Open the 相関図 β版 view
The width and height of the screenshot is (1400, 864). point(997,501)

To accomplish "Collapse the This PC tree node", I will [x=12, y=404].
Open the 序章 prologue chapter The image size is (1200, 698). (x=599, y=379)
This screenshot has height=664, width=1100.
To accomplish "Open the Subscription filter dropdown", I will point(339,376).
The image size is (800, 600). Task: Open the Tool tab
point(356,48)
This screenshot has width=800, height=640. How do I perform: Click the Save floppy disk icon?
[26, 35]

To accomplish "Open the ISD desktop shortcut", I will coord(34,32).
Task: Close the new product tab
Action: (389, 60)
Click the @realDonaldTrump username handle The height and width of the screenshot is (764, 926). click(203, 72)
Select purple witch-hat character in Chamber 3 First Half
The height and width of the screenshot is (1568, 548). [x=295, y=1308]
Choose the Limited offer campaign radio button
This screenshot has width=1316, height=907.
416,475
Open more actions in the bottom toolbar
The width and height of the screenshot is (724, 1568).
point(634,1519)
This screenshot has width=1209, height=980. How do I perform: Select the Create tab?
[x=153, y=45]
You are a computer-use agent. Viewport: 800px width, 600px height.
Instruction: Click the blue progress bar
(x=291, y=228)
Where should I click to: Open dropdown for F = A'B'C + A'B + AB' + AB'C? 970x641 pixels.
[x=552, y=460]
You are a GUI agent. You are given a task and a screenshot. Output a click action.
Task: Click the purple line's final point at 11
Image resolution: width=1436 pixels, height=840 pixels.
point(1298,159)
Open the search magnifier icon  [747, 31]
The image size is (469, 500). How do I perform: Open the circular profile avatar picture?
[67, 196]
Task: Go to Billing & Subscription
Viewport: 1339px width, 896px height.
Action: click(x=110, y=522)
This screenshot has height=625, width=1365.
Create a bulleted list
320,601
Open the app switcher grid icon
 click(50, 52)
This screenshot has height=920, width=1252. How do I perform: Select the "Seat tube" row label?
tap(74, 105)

# Task item
Could you write out, exactly as they stand, only the lines above that begin at the line with "This screenshot has width=800, height=640." and stop after the line with "Click the @realDonaldTrump"?

# Written solution
This screenshot has width=800, height=640. How do I perform: Click the Save floppy disk icon?
[26, 35]

To accomplish "Open the ISD desktop shortcut", I will coord(34,32).
Task: Close the new product tab
Action: (389, 60)
Click the @realDonaldTrump username handle The height and width of the screenshot is (764, 926). click(203, 72)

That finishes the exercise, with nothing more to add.